No sin problemas, conseguí
desandar el camino que había recorrido para llegar hasta aquella perdida
habitación. Casi al final un fuerte ruido me pilló por sorpresa. Era quedo,
pero noté las vibraciones en las piernas y antes de girarme para identificar de
dónde provenía ya sabía qué era. Podía ver la puerta, pero no podría llegar
hasta ella. Mierda, estaba tan cerca...
Lo único que pude hacer fue
tumbarme sobre ella, creando un espacio hueco entre su cuerpo y el mío, para
que absorbiera el golpe. Apenas un segundo más tarde el techó cayó sobre mi
espalda y me desplomé sobre la joven muchacha. Conservé la consciencia de
milagro el tiempo suficiente para ver cómo mis compañeros se acercaban a
socorrernos y nos sacaban de allí en volandas.

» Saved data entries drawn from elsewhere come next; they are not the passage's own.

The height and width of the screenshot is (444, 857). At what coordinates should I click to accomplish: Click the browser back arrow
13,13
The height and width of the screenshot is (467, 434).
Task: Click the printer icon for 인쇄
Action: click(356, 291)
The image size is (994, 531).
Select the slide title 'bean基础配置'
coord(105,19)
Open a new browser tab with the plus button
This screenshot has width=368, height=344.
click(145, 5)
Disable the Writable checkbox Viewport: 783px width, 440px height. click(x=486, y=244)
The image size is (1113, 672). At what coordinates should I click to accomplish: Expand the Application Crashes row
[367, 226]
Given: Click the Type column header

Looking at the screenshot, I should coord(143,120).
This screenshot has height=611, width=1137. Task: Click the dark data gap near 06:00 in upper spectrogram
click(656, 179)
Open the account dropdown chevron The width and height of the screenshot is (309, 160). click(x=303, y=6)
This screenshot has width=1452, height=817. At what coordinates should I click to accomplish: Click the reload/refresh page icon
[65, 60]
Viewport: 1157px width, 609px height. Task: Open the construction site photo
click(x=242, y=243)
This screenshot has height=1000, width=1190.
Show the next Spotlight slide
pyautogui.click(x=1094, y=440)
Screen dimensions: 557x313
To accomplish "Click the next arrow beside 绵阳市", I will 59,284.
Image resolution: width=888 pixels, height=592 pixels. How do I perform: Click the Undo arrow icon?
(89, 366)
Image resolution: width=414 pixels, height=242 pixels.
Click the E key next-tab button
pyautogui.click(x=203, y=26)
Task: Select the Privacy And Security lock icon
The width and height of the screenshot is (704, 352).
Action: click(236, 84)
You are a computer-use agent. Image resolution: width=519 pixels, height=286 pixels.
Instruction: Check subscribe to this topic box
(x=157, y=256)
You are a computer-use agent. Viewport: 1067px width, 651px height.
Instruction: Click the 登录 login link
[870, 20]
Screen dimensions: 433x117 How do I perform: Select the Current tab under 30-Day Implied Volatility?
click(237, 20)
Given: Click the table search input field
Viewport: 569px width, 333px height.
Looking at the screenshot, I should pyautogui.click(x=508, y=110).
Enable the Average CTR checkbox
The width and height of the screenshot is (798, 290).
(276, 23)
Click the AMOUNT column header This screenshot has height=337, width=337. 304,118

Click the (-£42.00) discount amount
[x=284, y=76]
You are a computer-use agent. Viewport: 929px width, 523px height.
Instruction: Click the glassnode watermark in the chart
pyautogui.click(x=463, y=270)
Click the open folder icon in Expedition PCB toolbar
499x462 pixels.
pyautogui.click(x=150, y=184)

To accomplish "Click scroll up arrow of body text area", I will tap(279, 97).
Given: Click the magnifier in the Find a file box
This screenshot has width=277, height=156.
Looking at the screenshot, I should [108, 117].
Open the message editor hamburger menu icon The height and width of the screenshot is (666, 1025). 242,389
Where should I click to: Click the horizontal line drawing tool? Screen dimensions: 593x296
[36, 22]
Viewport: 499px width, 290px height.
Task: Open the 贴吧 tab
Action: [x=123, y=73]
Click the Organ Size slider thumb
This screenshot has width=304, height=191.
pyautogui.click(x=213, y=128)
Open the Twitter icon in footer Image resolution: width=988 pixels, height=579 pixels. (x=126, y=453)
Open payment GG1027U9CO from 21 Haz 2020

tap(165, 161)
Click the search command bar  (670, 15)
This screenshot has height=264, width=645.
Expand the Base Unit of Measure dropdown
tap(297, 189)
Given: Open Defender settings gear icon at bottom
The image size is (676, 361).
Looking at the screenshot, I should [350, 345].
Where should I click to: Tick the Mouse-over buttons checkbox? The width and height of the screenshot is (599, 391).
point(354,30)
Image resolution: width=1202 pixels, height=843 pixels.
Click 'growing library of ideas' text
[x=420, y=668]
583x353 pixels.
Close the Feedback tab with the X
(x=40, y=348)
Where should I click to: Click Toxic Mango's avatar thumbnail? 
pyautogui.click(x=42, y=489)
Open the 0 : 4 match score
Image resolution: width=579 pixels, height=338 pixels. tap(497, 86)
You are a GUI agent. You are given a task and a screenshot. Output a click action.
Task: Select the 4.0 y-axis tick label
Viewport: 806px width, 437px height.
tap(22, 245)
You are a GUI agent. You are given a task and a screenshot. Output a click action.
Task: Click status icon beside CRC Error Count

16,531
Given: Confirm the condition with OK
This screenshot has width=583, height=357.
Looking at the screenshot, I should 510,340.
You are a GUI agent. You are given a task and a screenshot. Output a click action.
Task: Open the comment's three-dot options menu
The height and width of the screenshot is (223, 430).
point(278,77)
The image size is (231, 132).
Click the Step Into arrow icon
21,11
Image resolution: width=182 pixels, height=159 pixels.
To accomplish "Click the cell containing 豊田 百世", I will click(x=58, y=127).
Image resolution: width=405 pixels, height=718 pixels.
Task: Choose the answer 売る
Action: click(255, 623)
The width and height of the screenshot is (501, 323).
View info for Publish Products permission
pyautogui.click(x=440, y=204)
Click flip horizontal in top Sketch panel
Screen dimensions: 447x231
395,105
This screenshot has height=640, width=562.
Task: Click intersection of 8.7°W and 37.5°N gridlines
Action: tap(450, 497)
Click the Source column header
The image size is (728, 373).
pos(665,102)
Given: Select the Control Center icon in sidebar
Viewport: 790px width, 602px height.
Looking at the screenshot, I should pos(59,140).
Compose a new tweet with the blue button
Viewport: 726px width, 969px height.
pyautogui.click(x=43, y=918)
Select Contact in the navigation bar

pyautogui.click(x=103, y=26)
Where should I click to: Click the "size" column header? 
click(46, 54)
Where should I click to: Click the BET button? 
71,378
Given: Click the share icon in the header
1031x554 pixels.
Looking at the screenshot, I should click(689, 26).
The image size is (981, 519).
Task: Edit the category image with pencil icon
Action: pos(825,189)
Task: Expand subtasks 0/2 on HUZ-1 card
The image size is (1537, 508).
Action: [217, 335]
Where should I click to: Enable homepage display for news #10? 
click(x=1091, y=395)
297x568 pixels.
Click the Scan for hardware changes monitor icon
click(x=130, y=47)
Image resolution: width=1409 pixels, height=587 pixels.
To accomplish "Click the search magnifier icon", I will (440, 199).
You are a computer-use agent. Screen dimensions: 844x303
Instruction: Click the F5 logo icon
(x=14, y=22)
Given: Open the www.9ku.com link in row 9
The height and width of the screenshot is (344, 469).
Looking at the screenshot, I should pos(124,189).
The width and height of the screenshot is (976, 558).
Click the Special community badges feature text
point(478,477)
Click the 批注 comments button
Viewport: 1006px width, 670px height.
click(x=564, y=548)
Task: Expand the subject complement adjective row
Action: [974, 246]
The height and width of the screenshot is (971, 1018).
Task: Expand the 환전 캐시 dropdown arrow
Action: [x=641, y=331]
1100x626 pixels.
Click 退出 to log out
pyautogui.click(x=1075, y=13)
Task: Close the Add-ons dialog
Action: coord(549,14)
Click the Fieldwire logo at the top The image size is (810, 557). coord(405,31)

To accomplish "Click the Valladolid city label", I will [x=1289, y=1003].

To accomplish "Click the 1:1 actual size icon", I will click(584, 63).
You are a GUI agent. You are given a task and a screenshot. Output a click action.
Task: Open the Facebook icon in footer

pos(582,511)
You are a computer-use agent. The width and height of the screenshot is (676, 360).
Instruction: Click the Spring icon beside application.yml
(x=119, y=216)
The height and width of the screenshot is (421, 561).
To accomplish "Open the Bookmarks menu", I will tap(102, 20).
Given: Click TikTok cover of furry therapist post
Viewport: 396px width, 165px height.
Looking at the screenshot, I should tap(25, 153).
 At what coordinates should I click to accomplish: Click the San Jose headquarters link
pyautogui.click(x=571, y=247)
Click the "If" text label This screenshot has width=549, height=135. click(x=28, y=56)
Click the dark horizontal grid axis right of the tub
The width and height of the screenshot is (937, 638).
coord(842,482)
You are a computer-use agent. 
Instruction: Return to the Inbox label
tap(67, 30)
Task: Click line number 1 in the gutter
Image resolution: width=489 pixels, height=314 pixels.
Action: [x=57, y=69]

Todo era un poco borroso, pero
mientras estaba en la camilla vi cómo alguien se acercaba a mí. Era una mujer
preciosa que llevaba un vestido blanco ennegrecido por el humo. Tenía los ojos
rojos de haber llorado, pero ahora parecía estar conteniéndose. Juraría que me
decía algo, aunque no podía escucharla. Levantó sus brazos y tomó mi mano entre
las suyas. Lo sé porque lo vi, pero no notaba absolutamente nada, salvo un
fuerte dolor en el costado izquierdo. Bajé la mirada, y entonces me di cuenta:
La viga de madera se había astillado y un trozo bastante grande me atravesaba
el abdomen. No tenía buena pinta. La mujer llevó su mano derecha a mi cara y me
besó en los labios. Entonces algo en mi mente encajó. Recordé su sonrisa en aquél
lejano autobús, y cerré los ojos. No hubo más dolor.